> EXCERPTED TEXT:
* * *

I am moving from full-time work researching the linguistics of metaphor to spend more time with art; having a studio is one of the joys I am reaching for. Everyone I know seems to want a lab. Me, I want a studio.

The lab yearning is part of the physics-envy so prevalent in my field – humanities with reliability and null hypotheses; testing poetry; replicated experiments on the meaning of metaphors. All the messy glory of human understanding reduced to numbers.

Cut, cut, slash, slash.

“If we get rid of all this individual superfluous subjectivity, then we’ll understand what it’s about.”

No, you won’t. All you’ll know about is stripped-down, less-than-human puzzle solving.

You won’t know how one man comes to kill another.

You won’t know how a woman’s heart breaks, again.

You won’t know how I muddle my way through to understanding another person from what they say, from how they look, and from where their eyes move.

You won’t know what happens when my body jerks in recognition of beauty perceived, in a response that moves out from my core. The hesitant wonder in front of the canvas when I make that happen. Those moments of fearful recognition that keep artists going back to the studio. The studio, not the lab.

* * *

> EXERCISE DATA:

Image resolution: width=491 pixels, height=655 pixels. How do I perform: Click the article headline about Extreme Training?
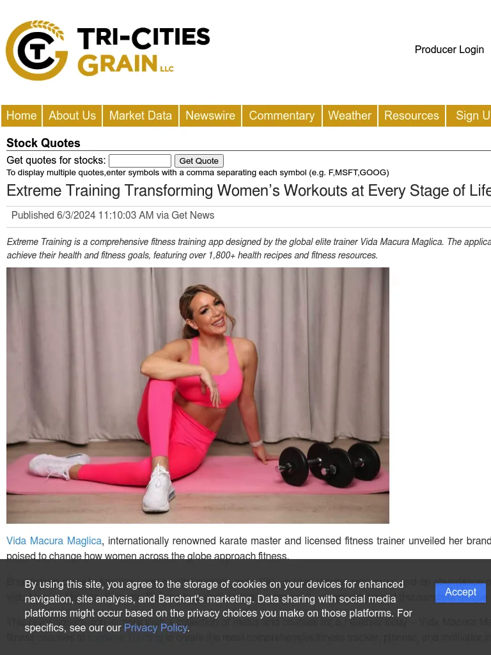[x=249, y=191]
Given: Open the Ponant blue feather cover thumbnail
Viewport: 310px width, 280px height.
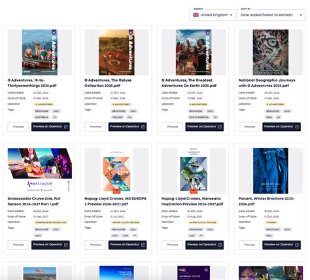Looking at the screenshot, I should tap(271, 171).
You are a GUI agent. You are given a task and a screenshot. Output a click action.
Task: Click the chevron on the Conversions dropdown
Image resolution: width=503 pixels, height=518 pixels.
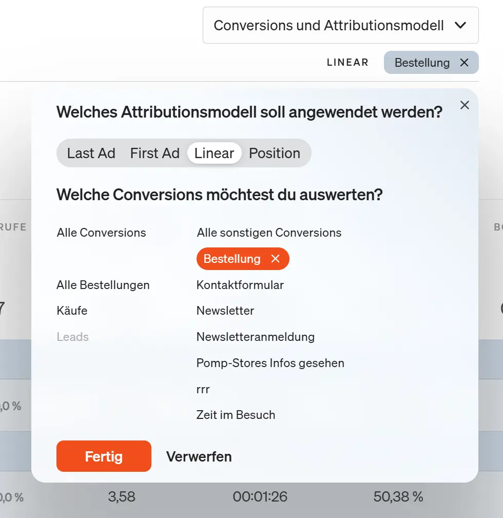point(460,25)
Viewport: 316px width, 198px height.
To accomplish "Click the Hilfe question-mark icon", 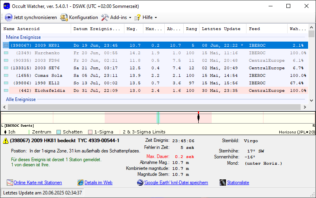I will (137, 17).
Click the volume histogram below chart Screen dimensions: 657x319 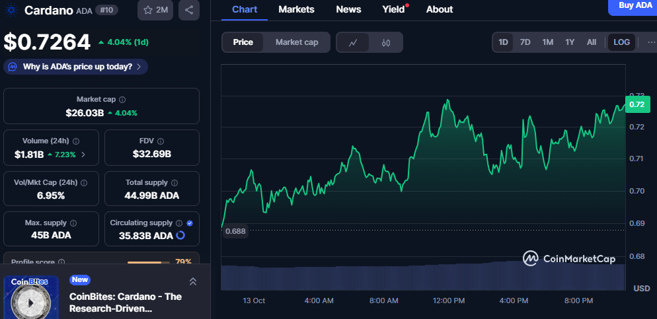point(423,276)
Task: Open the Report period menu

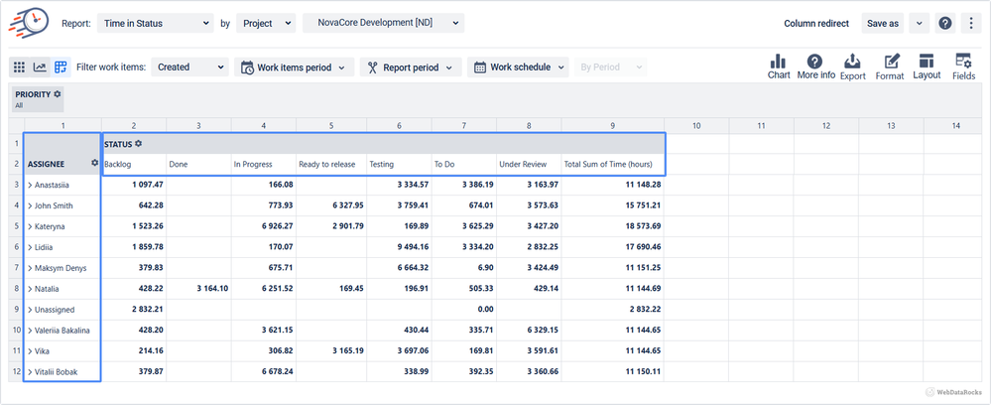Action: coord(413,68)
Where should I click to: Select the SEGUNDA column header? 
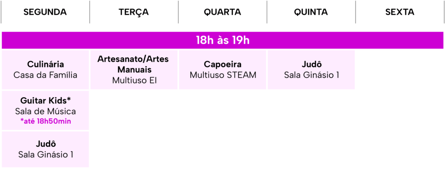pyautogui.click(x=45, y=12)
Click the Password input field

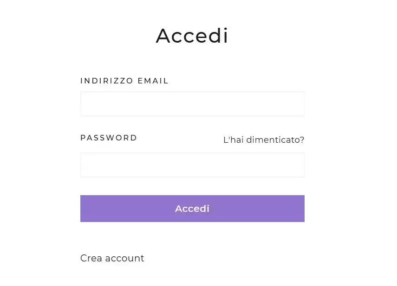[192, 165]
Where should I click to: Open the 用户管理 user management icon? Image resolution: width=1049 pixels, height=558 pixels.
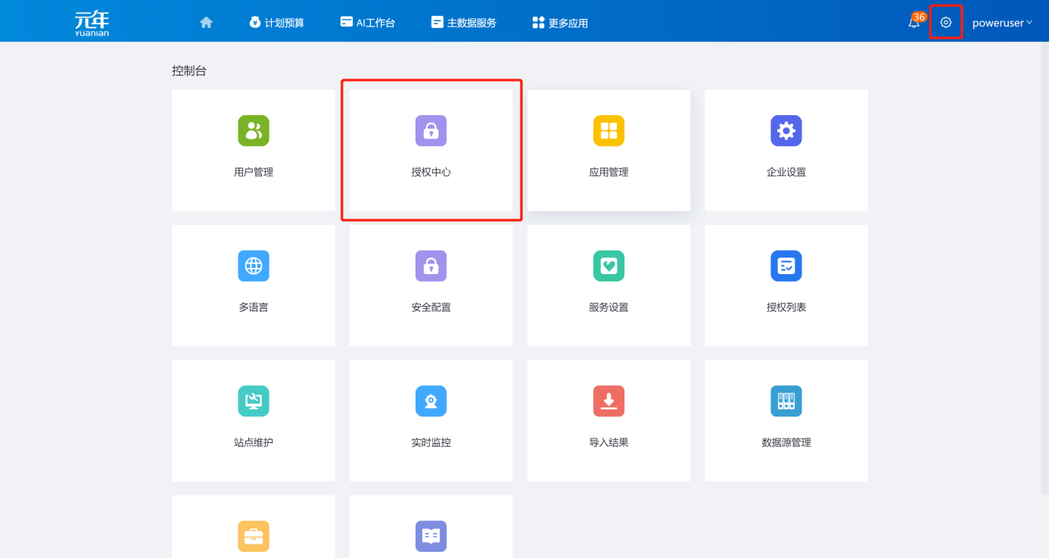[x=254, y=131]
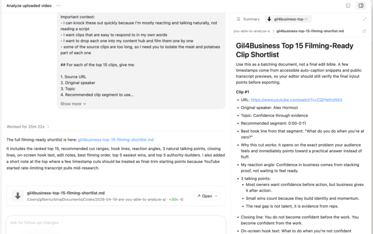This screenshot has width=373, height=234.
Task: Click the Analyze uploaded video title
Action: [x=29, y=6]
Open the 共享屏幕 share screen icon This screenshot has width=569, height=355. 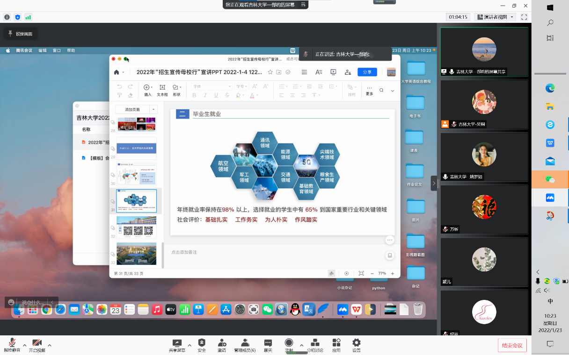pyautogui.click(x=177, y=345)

* * *

> REQUIRED TASKS:
(a) Copy everything in the piece on wanting a studio from "You won’t know how I" down to "not the lab.".
(b) In the piece on wanting a studio, what full-time work is the writer leaving behind?

> RESPONSES IN ORDER:
(a)
You won’t know how I muddle my way through to understanding another person from what they say, from how they look, and from where their eyes move.

You won’t know what happens when my body jerks in recognition of beauty perceived, in a response that moves out from my core. The hesitant wonder in front of the canvas when I make that happen. Those moments of fearful recognition that keep artists going back to the studio. The studio, not the lab.

(b) Researching the linguistics of metaphor.